> Verilen Görev: Liberalizm ve kapitalizm üzerine metinde "İktidar ilişkilerini kurumsallaştıran" sözcüklerini içeren yerle başlayıp "geçerliliği yanılsamasını doğurmaktadır." ile biten kısmı aynen kopyalar mısınız?

> Metin Bloğu:

Prof. Dr. Bedri Gencer

Yıldız Teknik Ünv. Sosyoloji Bölümü Öğretim Üyesi | Prof. Dr. Bedri GENCER

İktidar ilişkilerini kurumsallaştıran bir hayat tarzı olarak kapitalizmin dirençliliği, rakipsizliği, onun dayandığı liberal öncüllerin de evrensel geçerliliği yanılsamasını doğurmaktadır.

Liberalizm, modern çağın hâkim ideolojisi sayılabilir. Modern çağın sorgulandığı postmodern çağda modernizmin bütün öncülleri ve öğretileri gibi liberalizmin de radikal bir tarihî-felsefî sorgulamaya uğraması beklenir. Ancak keskin kopuşlarla temayüz eden modern çağda yürütülen postmodern sorgulamanın daha çok Aydınlanma eleştirisi gibi tarihî, soyut, teorik bir zeminde kaldığı, kapitalizme dayalı modern düzeni sarsabilecek somut bir işlev gösteremediği görülmektedir. Bunun sebebi, modernizm ile modernlik arasındaki asimetriden kaynaklanan liberalizm ile kapitalizm arasındaki çelişkide aranmalıdır.

> Veri Satırları:
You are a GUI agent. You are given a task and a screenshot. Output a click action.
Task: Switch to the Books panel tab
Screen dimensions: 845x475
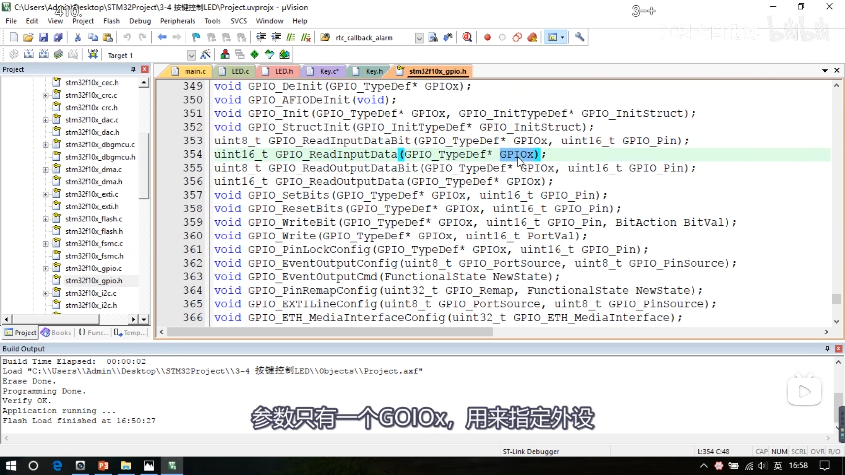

> Alıştırma Çözümü:
İktidar ilişkilerini kurumsallaştıran bir hayat tarzı olarak kapitalizmin dirençliliği, rakipsizliği, onun dayandığı liberal öncüllerin de evrensel geçerliliği yanılsamasını doğurmaktadır.